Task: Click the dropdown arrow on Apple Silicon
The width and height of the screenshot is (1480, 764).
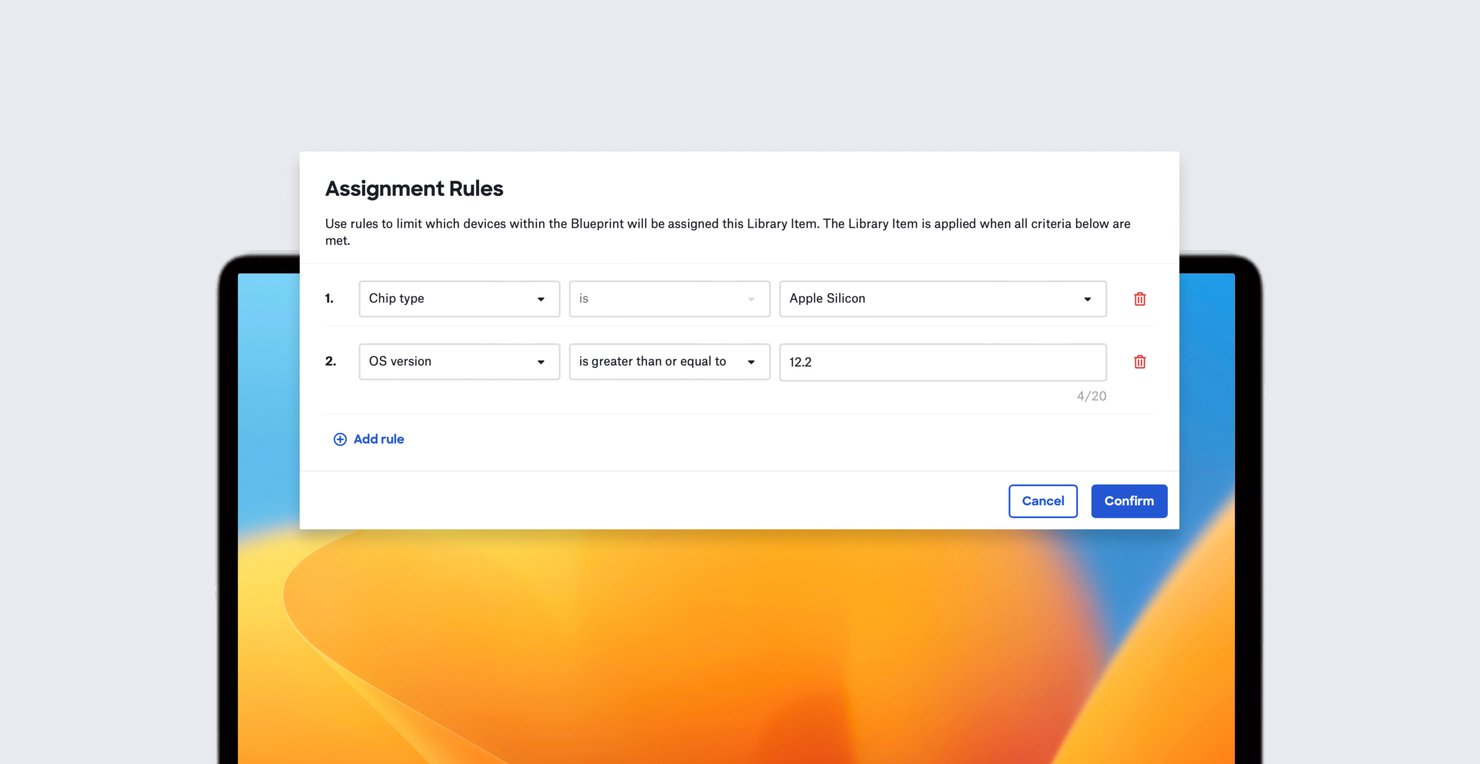Action: point(1087,298)
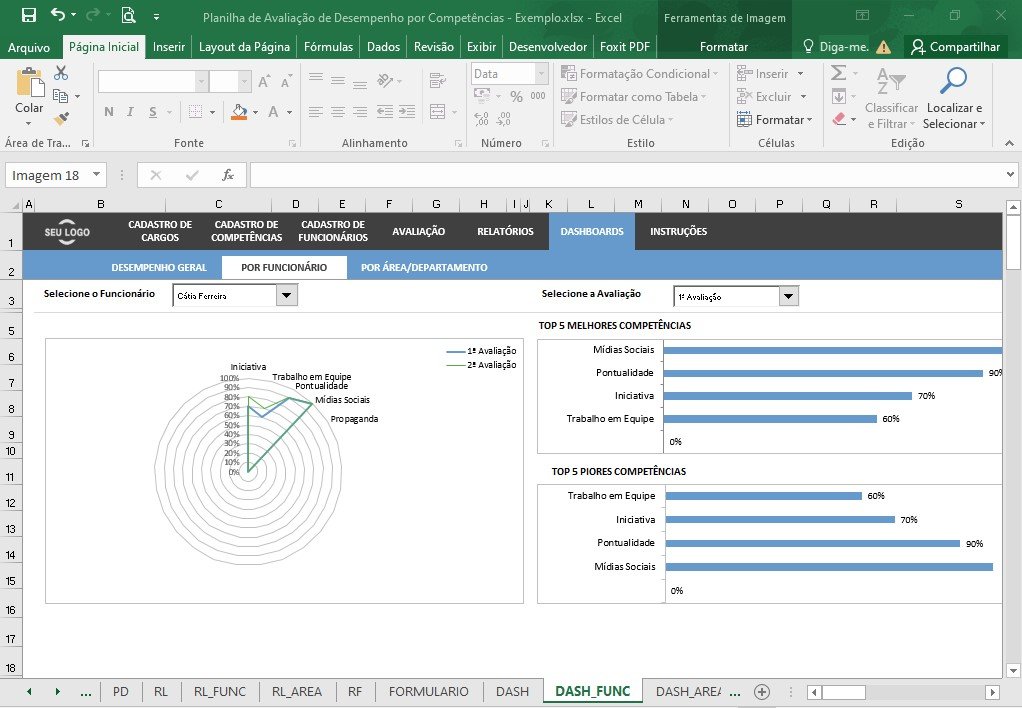The width and height of the screenshot is (1022, 708).
Task: Expand the Name Box dropdown arrow
Action: pyautogui.click(x=96, y=175)
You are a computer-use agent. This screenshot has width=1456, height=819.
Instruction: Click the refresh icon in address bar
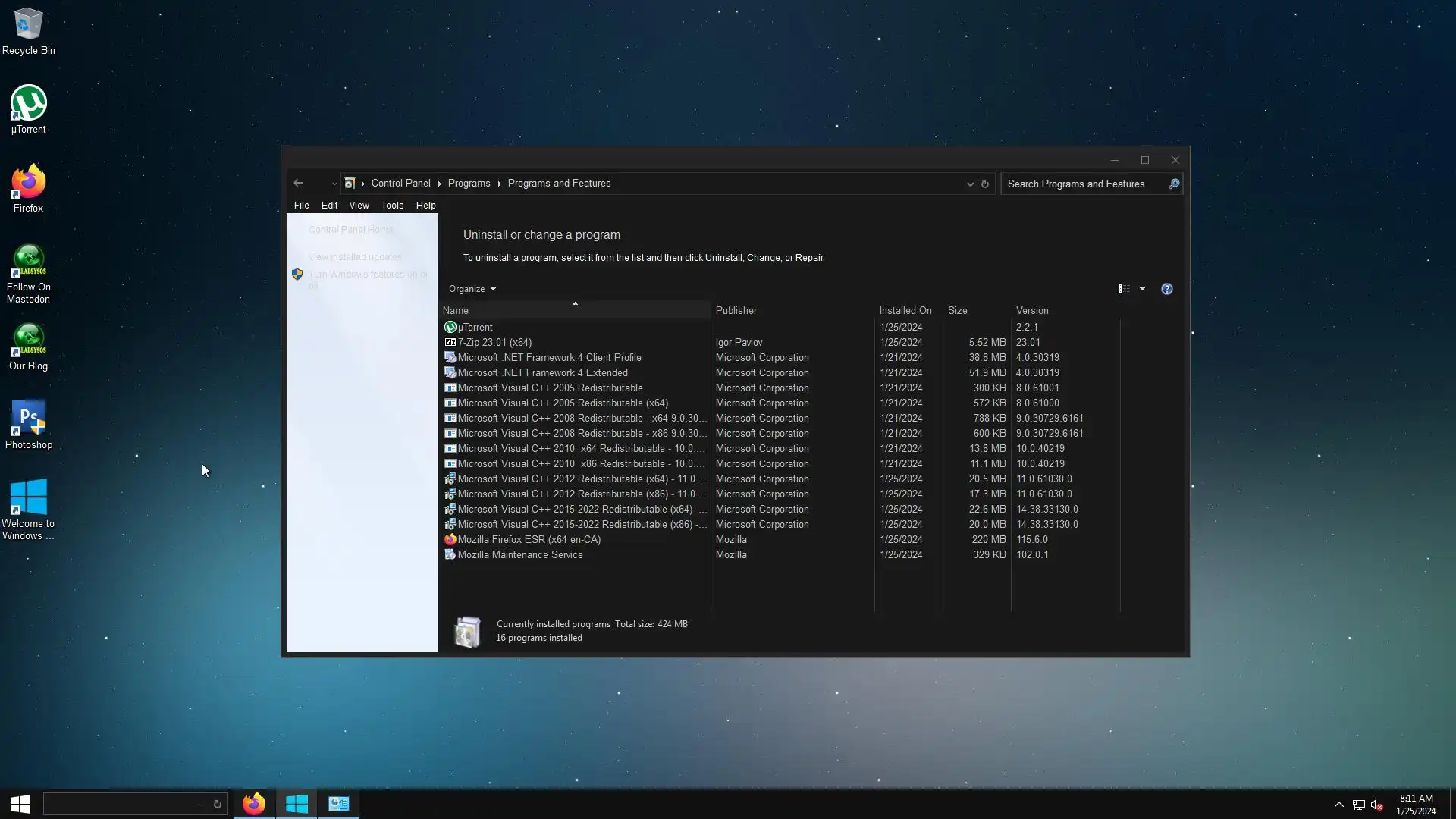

^^^^^^^^

Collect each line of the listing above that contains the word "Task".

*Solution*
Task: Click the dropdown arrow on Apple Silicon
Task: Expand the Name Box dropdown arrow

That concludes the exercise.